Yesterday evening, desperate to avoid the name, face, or
doings of Donald Trump, I watched a good deal of the Duke-UNLV basketball
game. It was a Duke blowout, 94-45,
apparently understood by aficionados as revenge for a famous 30 point UNLV
upset of Duke in the 1991 March Madness final.
[My overseas readers will be understandably mystified by all this.] At one point, when the game was already on
ice, one of the Duke players came charging down the court with the ball and, at
the last moment, rather than take the shot, flipped the ball behind him without
looking to a teammate who scored with a flying slam dunk. It was clearly an homage to a famous moment in the 1992 Olympics won by the American Dream
Team. That was the first year that
active NBA pros were permitted to play, and merely to mention some of the names
on the roster sends a thrill down my spine:
Michael Jordan, Patrick Ewing, Karl Malone, Magic Johnson, Charles
Barkeley.
That got me thinking this morning during my 23 degree
walk: Why isn’t American football an
Olympic sport? I mean, just about every
conceivable other sport is. Two person
Beach Volley Ball, for God’s sake! We
would win, of course, but hell, there are sports dominated by other
countries. Ping Pong? Precision swimming? I don’t think it is fair!
USA! USA!
One problem with making American football an Olympic sport is the number of games that teams would have to play in a short time. The Olympics last, I think, two weeks at a time.
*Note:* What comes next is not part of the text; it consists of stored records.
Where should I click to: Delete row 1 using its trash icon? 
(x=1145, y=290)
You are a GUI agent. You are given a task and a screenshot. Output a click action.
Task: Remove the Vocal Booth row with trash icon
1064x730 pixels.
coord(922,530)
As college and NFL football schedules indicate, however, it's very hard to play more than one game of football per week. (The NFL would love to schedule more; the chief argument against doing this points to the danger it would pose to players.) Football is just too physically taxing to play repeatedly in a short period of time, so it would be really hard to fit a proper tournament into the two weeks of each Olympics.